§ Task a: Count the lines of the listing below that contain the string "screenshot", treating case as significant, and give only the number.

TK: Creative peddling, huh? Did you write that?
Yes, I did. (chuckle)
TK: I’ll say that you just need to stay focused and keep your mind on the right track. Like Tek said, just do you. Take advantage of your talent by starting now. Like if you have a job, if you’re in college start your business now—your business of creative peddling, that you’re going to do on the side, don’t wait for anyone to tell you. You can “pedal” whenever you want to. Then you can ride off into the sunset. (chuckles)
That was deep. That one was for all the bikers in San Francisco. Anything about the Bay Area that you find especially interesting?
HT: Weed. I haven’t been out here too many times, but I can see that it has its own thing going on. They show us a lot of love when we come out here. They love our music. This is one of the most packed stadiums that we’ve performed at.
TK: The Bay Area, hands down, is my biggest base of support, in terms of fans.
HT: I gotta go because I have to DJ this Slum Village show.
I was just about to ask if that was still supposed to happen. How are you both doing after the shocking, tragic loss of Baatin?
HT: I’m lovin’ and supporting Slum Village right now. They need all the support they can get. I’m there. Rest in peace J. Dilla, Baatin. They’re so influential to what I do. I just feel honored to be a part of their show. I might have to join the group on the side.

[Rows from a screen grounding dataset]
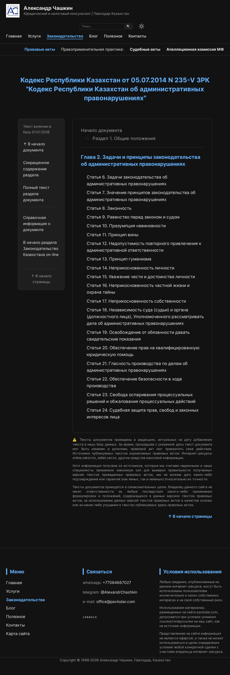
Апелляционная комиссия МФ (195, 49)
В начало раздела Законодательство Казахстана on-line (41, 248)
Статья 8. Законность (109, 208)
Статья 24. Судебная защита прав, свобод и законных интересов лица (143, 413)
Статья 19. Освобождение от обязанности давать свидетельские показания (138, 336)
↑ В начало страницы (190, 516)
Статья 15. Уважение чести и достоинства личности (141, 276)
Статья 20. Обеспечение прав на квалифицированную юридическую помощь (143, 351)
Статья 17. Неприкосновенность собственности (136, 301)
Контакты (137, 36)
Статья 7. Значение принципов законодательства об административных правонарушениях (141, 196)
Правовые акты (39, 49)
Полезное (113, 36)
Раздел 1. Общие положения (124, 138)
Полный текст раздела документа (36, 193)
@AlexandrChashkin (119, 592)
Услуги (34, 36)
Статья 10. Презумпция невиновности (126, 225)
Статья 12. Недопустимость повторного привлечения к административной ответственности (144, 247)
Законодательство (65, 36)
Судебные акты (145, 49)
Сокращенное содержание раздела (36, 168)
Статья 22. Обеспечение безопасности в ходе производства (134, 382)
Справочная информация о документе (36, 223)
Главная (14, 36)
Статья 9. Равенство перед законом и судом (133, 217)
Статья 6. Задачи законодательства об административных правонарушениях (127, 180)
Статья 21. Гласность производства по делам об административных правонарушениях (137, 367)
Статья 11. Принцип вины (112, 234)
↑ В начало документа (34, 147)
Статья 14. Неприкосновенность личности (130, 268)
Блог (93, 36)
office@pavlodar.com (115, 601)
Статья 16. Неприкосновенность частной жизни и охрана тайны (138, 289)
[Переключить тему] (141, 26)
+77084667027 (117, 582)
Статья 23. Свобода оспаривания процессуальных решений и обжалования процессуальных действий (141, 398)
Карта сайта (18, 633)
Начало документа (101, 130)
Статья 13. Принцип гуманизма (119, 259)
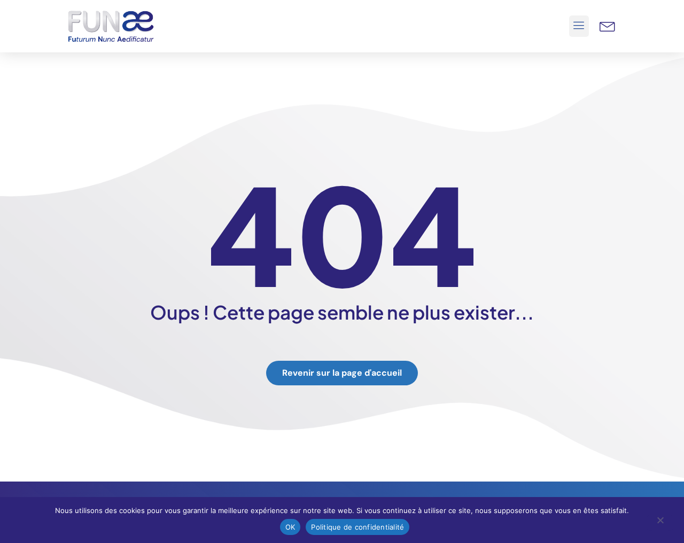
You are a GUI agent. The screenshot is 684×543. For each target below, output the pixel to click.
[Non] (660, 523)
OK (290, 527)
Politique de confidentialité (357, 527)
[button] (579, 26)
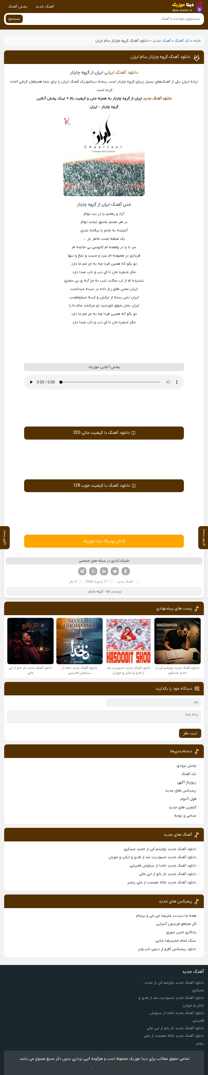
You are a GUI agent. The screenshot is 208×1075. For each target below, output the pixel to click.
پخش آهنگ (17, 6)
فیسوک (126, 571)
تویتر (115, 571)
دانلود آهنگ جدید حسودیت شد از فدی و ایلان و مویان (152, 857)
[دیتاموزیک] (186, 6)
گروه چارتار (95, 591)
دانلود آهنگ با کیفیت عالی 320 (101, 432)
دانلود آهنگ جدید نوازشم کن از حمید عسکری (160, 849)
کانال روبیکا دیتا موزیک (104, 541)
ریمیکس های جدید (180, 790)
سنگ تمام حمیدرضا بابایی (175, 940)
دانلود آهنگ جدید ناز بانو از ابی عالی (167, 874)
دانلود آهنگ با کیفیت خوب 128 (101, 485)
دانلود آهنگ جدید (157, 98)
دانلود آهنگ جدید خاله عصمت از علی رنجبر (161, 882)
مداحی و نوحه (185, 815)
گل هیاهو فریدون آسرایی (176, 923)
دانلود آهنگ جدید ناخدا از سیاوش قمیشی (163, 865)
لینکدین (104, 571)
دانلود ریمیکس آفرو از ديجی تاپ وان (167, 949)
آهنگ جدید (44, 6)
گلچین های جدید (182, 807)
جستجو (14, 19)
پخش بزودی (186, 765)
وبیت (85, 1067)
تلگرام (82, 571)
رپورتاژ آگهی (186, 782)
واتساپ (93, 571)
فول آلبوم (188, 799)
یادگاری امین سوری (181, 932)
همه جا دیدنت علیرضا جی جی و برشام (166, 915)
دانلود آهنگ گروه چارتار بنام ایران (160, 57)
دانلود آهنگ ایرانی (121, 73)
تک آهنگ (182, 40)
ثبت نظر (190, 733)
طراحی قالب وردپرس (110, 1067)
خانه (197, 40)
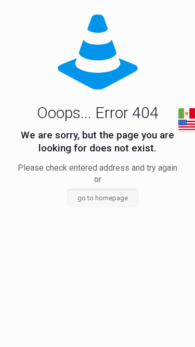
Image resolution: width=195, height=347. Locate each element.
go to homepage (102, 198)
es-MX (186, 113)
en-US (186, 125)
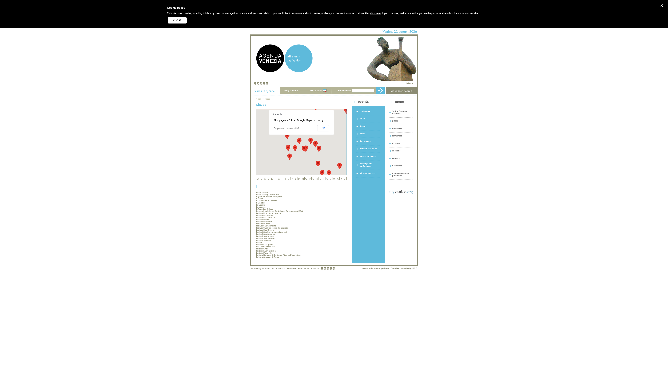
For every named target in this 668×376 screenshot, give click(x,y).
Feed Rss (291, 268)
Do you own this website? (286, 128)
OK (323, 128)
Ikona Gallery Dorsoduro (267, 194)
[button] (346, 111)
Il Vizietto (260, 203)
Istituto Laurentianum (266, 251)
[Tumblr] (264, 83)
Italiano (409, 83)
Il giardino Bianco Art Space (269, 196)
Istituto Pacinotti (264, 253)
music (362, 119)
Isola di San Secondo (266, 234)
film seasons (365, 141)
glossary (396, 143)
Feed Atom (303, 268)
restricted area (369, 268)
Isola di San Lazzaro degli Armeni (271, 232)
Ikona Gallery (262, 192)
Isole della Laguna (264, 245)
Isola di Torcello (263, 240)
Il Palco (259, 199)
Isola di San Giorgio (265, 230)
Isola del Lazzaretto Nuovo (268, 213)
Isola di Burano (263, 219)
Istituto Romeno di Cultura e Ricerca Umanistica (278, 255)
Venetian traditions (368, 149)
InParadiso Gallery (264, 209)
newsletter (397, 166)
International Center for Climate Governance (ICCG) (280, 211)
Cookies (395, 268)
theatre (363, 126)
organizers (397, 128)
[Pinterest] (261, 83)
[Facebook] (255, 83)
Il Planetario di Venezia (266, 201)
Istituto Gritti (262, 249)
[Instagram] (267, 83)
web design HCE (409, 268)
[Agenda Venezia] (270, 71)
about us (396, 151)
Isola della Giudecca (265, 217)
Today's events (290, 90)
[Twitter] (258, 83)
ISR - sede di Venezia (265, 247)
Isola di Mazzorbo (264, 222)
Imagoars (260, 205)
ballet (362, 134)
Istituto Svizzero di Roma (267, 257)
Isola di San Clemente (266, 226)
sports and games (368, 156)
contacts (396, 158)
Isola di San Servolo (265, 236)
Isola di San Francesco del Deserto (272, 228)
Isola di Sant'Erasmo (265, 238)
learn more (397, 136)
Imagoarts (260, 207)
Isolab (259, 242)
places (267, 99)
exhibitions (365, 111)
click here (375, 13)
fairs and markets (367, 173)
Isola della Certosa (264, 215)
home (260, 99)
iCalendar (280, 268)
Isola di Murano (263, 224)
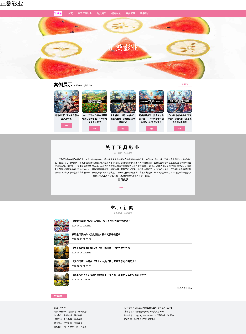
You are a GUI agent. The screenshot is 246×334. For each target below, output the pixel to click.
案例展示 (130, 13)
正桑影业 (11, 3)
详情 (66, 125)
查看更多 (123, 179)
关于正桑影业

§ Task b: Carry on the hip-hop interview above from the point after its final line.

§ Written response a: 4

§ Written response b:
TK: I have a lot of respect for Slum Village. They are one of my favorite groups ever in hip-hop and I just have so much respect. I’m also really impressed with how T3 and Elzhi and how they’re carrying themselves and how they’re handling it. They got to be soldiers now. They’ve got to raise the flag and wave the flag. Raise it up, like one of their songs say.
Reflection Eternal's Revolutions Per Minute is scheduled to drop this fall.
Jessica is a 23-year-old pirate-mouthed, chain-smoking insomniac. Indulgences include: shoes, dope art, live music, cheap beer, expensive liquor, drunken banter and bootleg snacks. Oh, and the daily chuckler.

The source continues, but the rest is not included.